Schlaflos bei Vollmond
Ein gutes Beispiel ist der Mythos, dass der Vollmond Schlaflosigkeit verursacht (über den ich hier schon etwas geschrieben habe). Wer nicht selbst daran glaubt, der kennt sicherlich zumindest eine Person, die steif und fest behauptet, bei Vollmond schlecht zu schlafen. Wenn wir mal den offensichtlichen und selten auftretenden Fall, bei dem tatsächlich das Licht des Mondes die Quelle für die Störung ist, beiseite lassen, dann zeigt sich hier schnell die Rolle der selektiven Wahrnehmung.
Schläft man mal schlecht und merkt, dass in dieser Nacht zufällig Vollmond ist, dann bleibt einem dieses Ereignis stark in der Erinnerung, weil es ja die These – der Mond verursacht die Schlaflosigkeit – unterstützt. Schläft man hingegen schlecht, obwohl der Mond gerade nicht voll ist, dann wird sich das dem Gedächtnis nicht so stark einprägen. Am Ende bleibt der Eindruck, man schlafe immer dann schlecht, wenn gerade Vollmond ist. Hier kann man die selektive Wahrnehmung leicht umgehen und einfach ein Schlaftagebuch führen.
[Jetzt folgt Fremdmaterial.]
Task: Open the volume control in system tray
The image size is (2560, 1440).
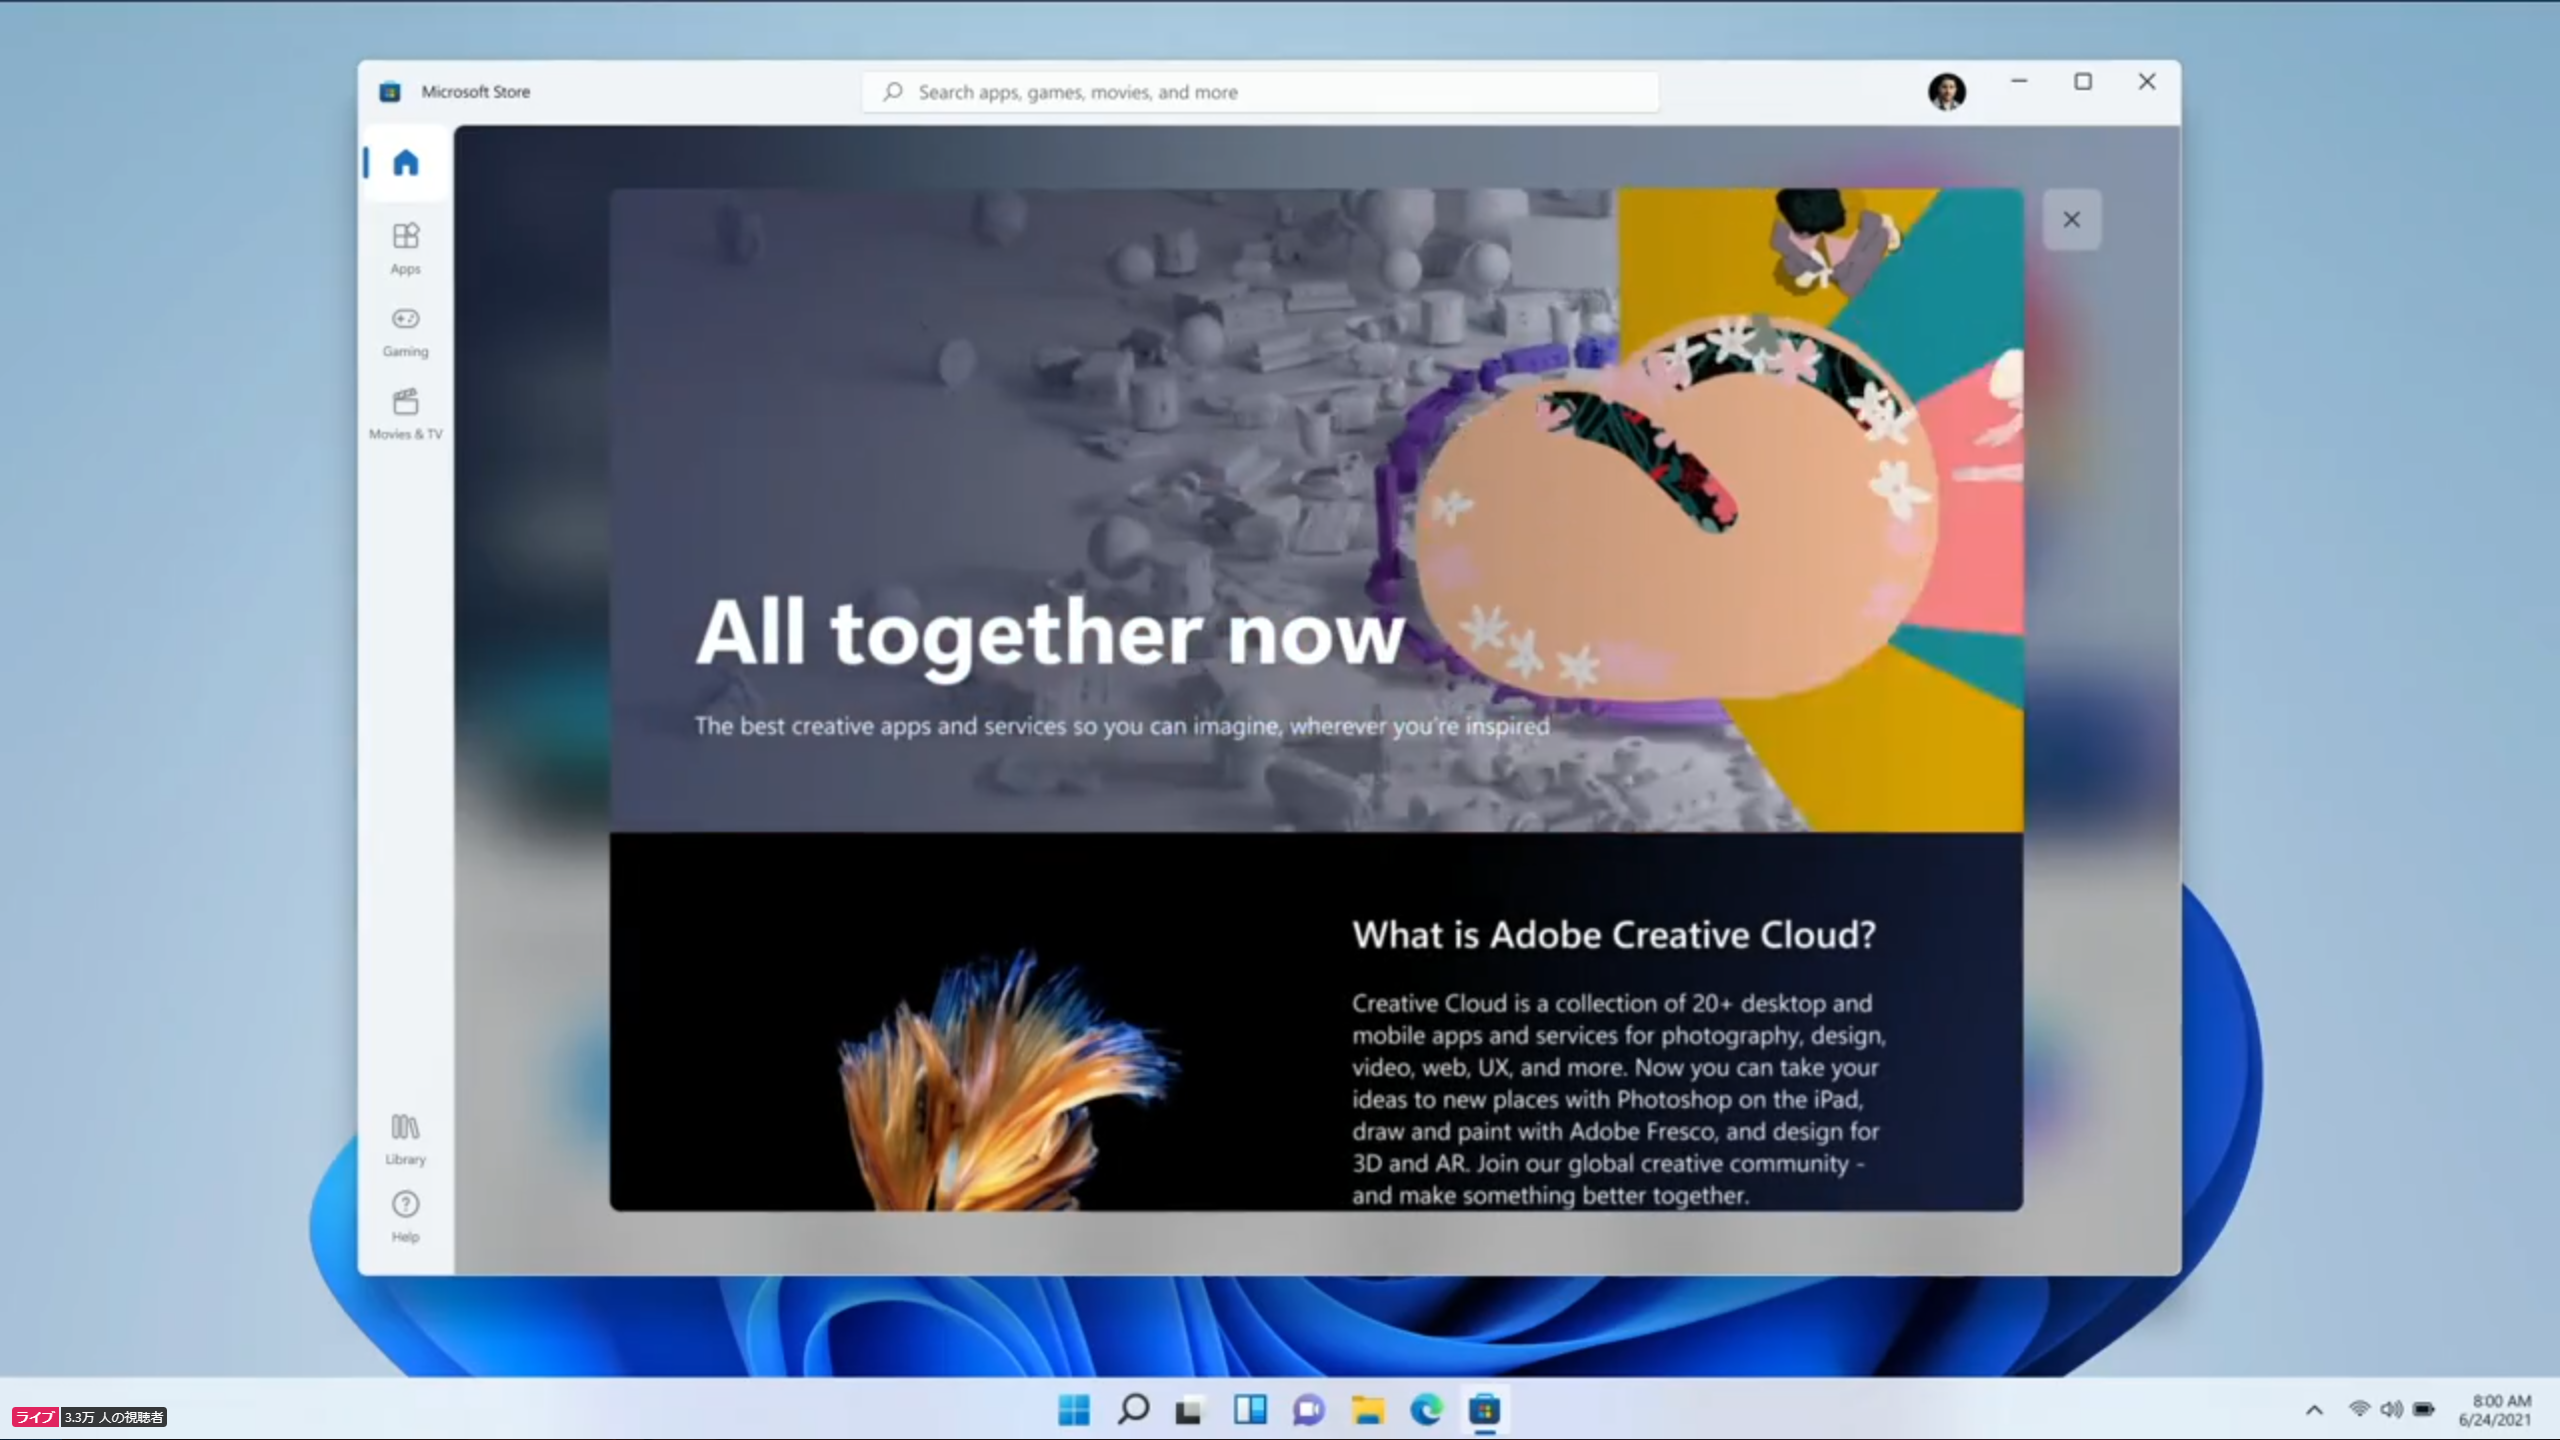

Man sieht dann schnell, dass die Schlaflosigkeit nicht mit der Mondphase zusammenhängt (höchstens in Form einer selbsterfüllenden Prophezeiung).
Ein anderer klassischer Fall, bei dem wir nur bestimmte Fälle berücksichtigen und uns so ein verfälschtes Bild der Wirklichkeit konstruieren, ist die “Telefon-Telepathie”. “Gerade hab ich an dich gedacht – und in diesem Moment hast du mich angerufen!”. So etwas ist mir schon öfters passiert – aber natürlich denke ich sehr oft an irgendwelche Leute und so gut wie nie werde ich daraufhin angerufen. Aber wenn es dann Mal passiert, bleibt dieses Ereignis wegen seiner Einzigartigkeit lange im Gedächtnis.
Alles, was möglich ist!
Richard Dawkins beschreibt dieses Phänomen in seinem Buch “Der entzauberte Regenbogen” recht schön: Bei der Beurteilung solcher Phänomene müssten wir eigentlich immer die Gesamtheit aller Phänomen berücksichtigen, die wir ebenfalls als “eindrucksvoll” bezeichnen würden und die ebenfalls passieren hätten können (Dawkins nennt das “petwhac” – Population of Events That Would Have Appeared Coincidental?). Erst dann können wir vernünftig abschätzen, wie unwahrscheinlich das eingetretene Ereignis tatsächlich ist.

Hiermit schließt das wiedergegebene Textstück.